> Assigned task
Set down exactly the lines from the one containing "Click the info icon next to Weiter" to the final line of the records below, with every picture omitted.

(Saved entries)
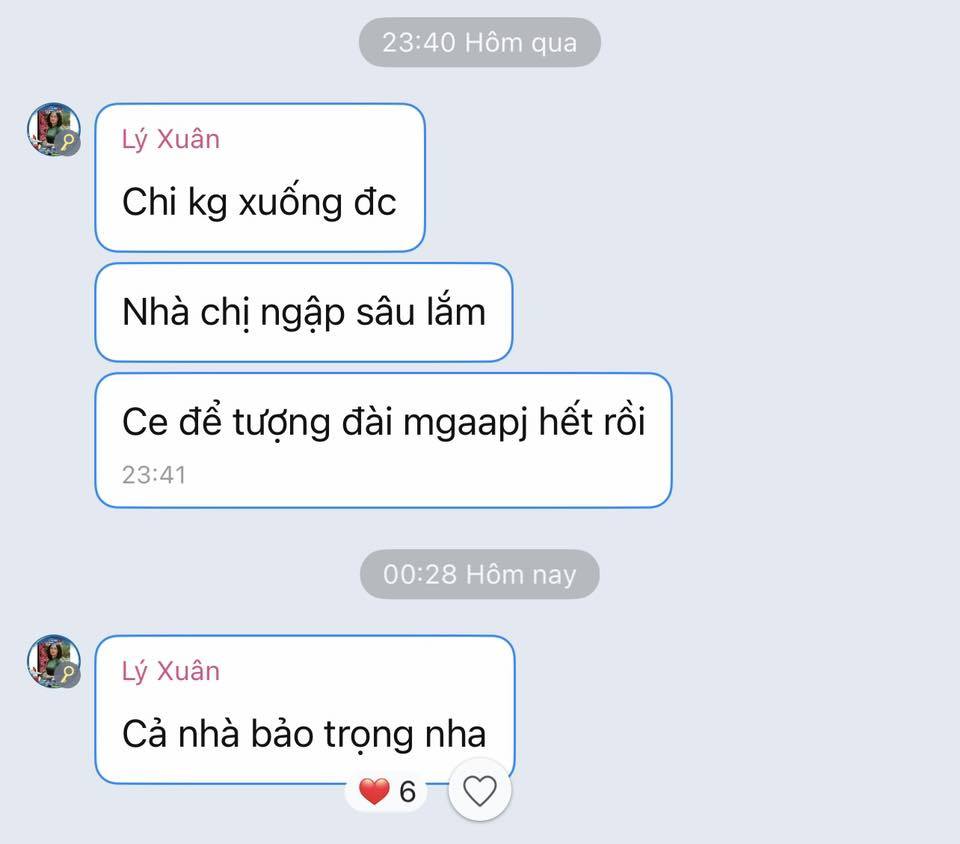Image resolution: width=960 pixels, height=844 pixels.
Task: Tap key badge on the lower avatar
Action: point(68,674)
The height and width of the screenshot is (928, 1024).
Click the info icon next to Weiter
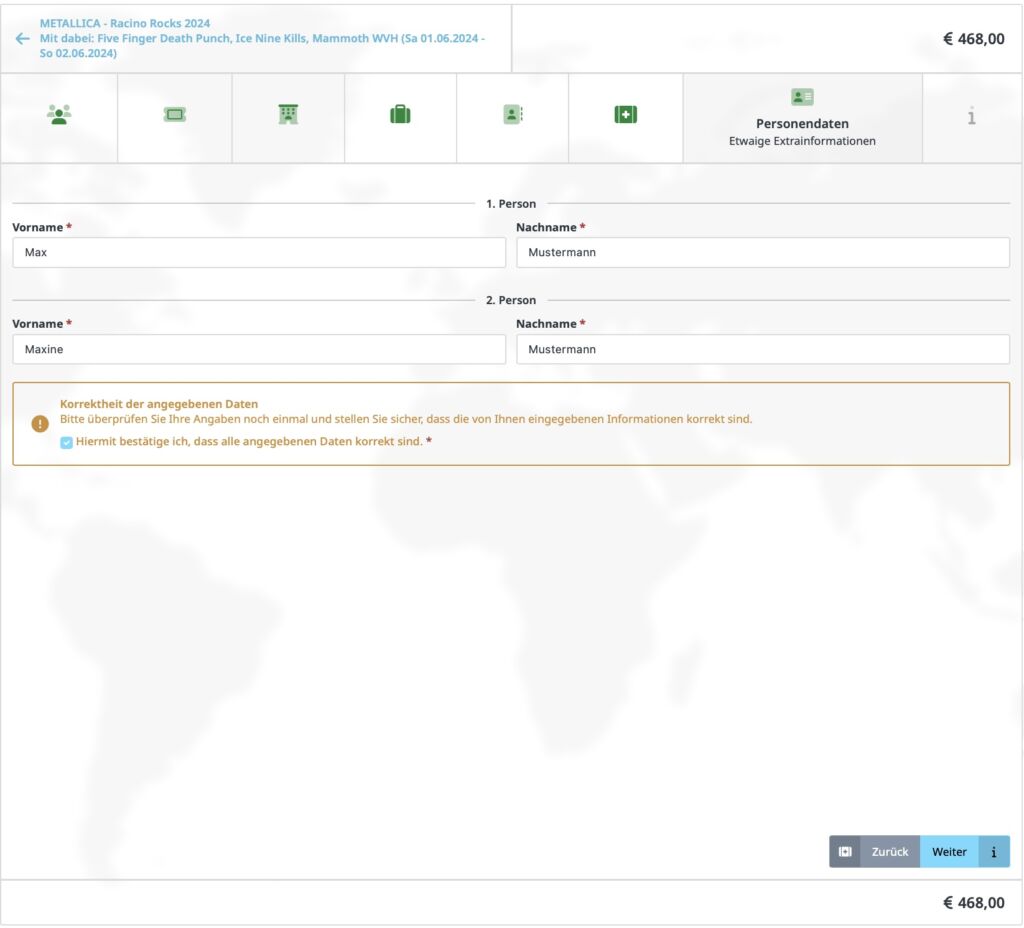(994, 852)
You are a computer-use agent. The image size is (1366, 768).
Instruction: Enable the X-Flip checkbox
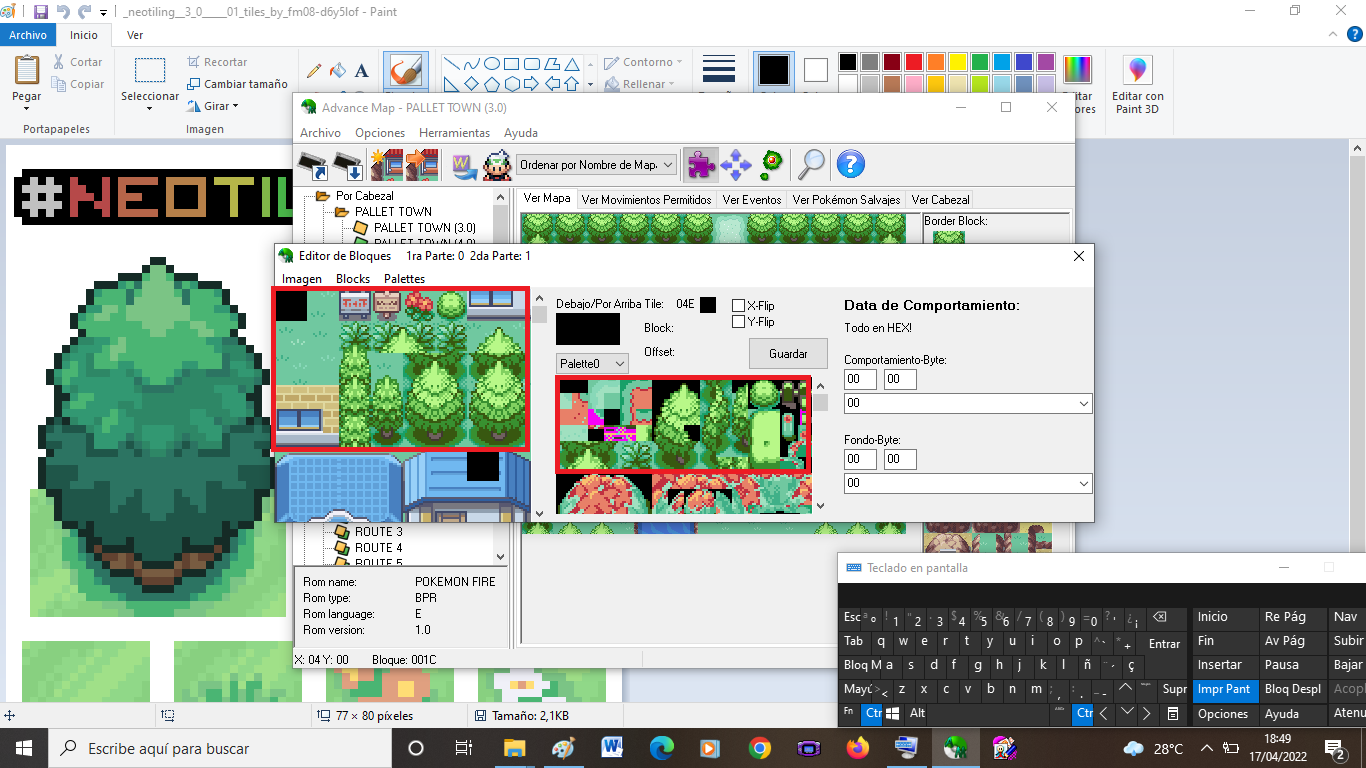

> Expected output
Click the info icon next to Weiter
(994, 852)
You are a computer-use agent. The image size is (1366, 768).
Instruction: Enable the X-Flip checkbox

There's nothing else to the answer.